その後、無機塗料を仕上げとして表面に塗布しました。次に扉内部(フラッシュ構造)の耐火材料は海綿状のパミス・ストーン(軽石)をスウェーデンから輸入して充填しました。スウェーデンのパミスは世界一比重が低くいので、航空機の燃料タンクの保護壁に使用されたこともある素材です。加工は簡単ですが、非常にサクイ材料で耐火材以外の使い道はありません。自然のゴミのようなものですね。

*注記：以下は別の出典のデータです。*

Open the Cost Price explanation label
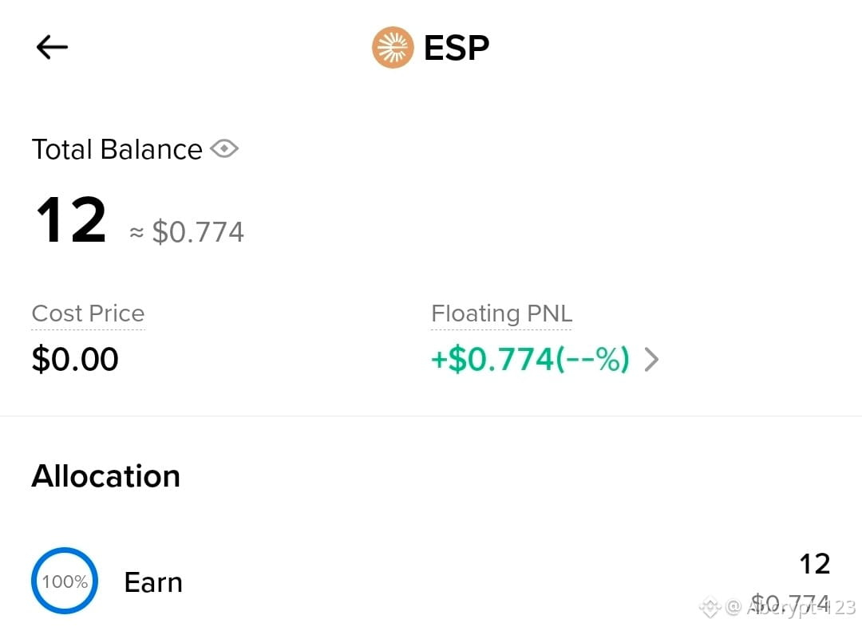 pos(88,314)
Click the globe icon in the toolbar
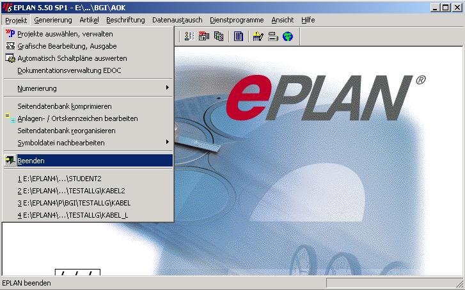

しかし、今回の木製扉は軽量化も開発のポイントだったので充填材としては最適でした。宮崎県の工業試験場で推奨されたシラスバルーン(桜島の火山灰に熱を加えた加工品)も検討しましたが、コストが合いませんでした。今思えば、アスベストって本当に安価で便利な材料だったんだなぁと思います。急に生産が止められなかった理由も分かるような気がします。実験は片面からバーナーを使って800℃で20分間加熱し、炎や大量の煙がなければ一次はパスします。その後に炭化した扉に砂袋をぶつける衝撃試験を行い、破損がなければ国土交通大臣の認定が申請できます。左の認定番号は乙種防火戸1752号です。
door01-01.jpg枠はイタリアのメーカーも外注しているので、今回の試作は枠をオリジナル設計しました。国産のスチールに塗装にしました。アルミの押出しも試作しましたが、高くてメンテが難しいので、次回チャレンジです。試作は角張って事務所仕様みたいなので、最終デザインはもう少し曲線を使ったものを考えてます。





door01-02.jpg写真はマンションのモデルルームに採用されたものです。建具は紙貼にラッカー仕上げです。クローゼットはオレフィンの鏡面に、軽くならないように、ユニノブ社(ドイツ)の2002年モデルを使用しました。






door01-03.jpg枠の塗装はムラやキズで製作時に苦労しましたので、オリジナルの塩ビをまきました。全体に質感が保てて、たいへん好評です。